Will be OC'ing tomorrow, may post back then :)

Here are some more results, same system, running Windows XP x64 edition in VMWare 5.5:
-shift x32 in VM-
Loop overhead: 1.77 seconds
Total time: 17.06 seconds
64-Bit Shift operation time: 15.30 seconds
1045.8884 million shifts per second

-shift x64 in VM-
Loop overhead: 1.52 seconds
Total time: 7.30 seconds
64-Bit Shift operation time: 5.78 seconds
2767.2086 million shifts per second

-grav in VM-
Runtime: 16.984000 seconds

I'm quite astonished at how efficient VMWare is these days :D

t

Mad_Man
09-06-2006, 06:03 AM
1st rig in sig
cpu 2600MHz ram at 1040 5-5-5-8 cpu-z validated (http://valid.x86-secret.com/show_oc.php?id=113924)

shift 32bit - 640.7946 milion
shift 64bit - 2976.7442 milion
grav - rutime: 12.14sec

if you need some other info... dont hesitate to ask :)

SKiLL3D
09-06-2006, 09:58 AM
Rig@Sig - all stock

shift 32bit
Loop overhead: 1.80 seconds
Total time: 16.42 seconds
64-Bit Shift operation time: 14.63 seconds
1093.9423 million shifts per second

grav
Object stats (both are identical):
Diameter: 0.0737762739 meters
Weight: 0.1425400000kg
Initial distance between objects (ctc): 200.000 meters
Initial velocity: 0.000m/s
Calculating...

Days until collision:8336.636944
Collision velocity: 0.000022716218313m/s (0.000011358109157m/s per object)
Runtime: 16.421000 seconds

i hope this helps u out

iLL

spdycpu
09-07-2006, 06:01 AM
Great stuff so far guys, thanks. It looks like the Core 2 Duo chips just have the Pentium-M FPU (or very similar) from the Grav results. The shift stuff is interesting, I'm wondering how the C2D will do in true 64 bit windows. Looks like it is about on par in 64 bit mode with an A64 I believe. A friend of mine (guru programmer) might be working on something in the near future to test the instruction latency of all of the chips to see how fast they do each particular instruction. That should be extremely useful in seeing where a chips strong/weak points are.

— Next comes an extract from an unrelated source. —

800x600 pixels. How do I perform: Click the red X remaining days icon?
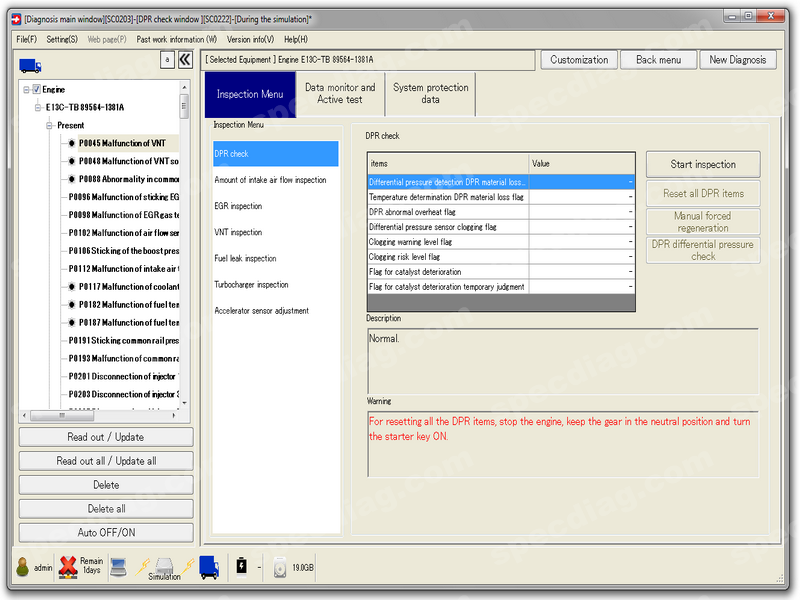click(x=68, y=567)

Another thing for you C2D guys, have you ever tried or heard of distributed.net? I know tons of people use to run it back in the RC5-64 days, but, seems pretty much dead now with all of the Boinc stuff. If anyone wants to test it, try downloading this:
ftp://ftp.distributed.net/pub/dcti/v2.9012/dnetc497-win32-x86.zip

To run it, extract it somewhere. Run dnetc.exe, it'll pop up a config screen. Hit zero and then enter, it'll close. Rerun dnetc.exe and it'll download some RC5-72 packets to crunch on, ignore that. Right click on the window and do "benchmark->All Projects All cores". Since the Conroe chip didn't exist at the time of that client, it can't auto-detect your CPU type and choose the fastest one, so, to find out which is fastest you'll need to run the entire test set. :) You don't have to paste the entire thing out, just the core that yields the fastest result for RC5-72 and OGR-P2.

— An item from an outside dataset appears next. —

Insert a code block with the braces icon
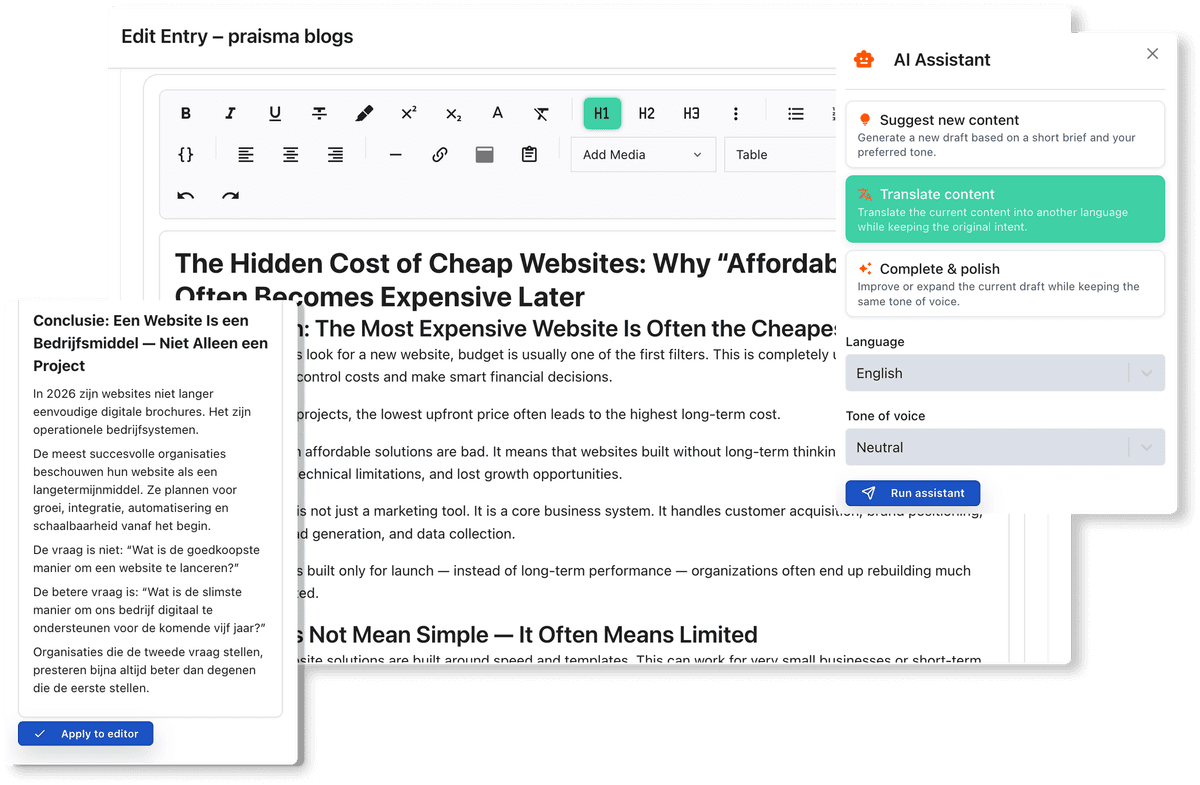1200x785 pixels. 186,155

Here are my results in Windows 2k on an A64-2.72GHz:

[Sep 07 13:56:45 UTC] RC5-72: Benchmark for core #6 (GO 2-pipe)
0.00:00:17.32 [11,526,718 keys/sec]
[Sep 07 13:56:45 UTC] OGR-P2: using core #3 (GARSP 6.0-asm-rt1-mmx).
[Sep 07 13:57:04 UTC] OGR-P2: Benchmark for core #3 (GARSP 6.0-asm-rt1-mmx)
0.00:00:16.57 [33,399,337 nodes/sec]


In Fedora Core 4 x86_64 my OGR is just over 37 million, RC5-72 is the same however.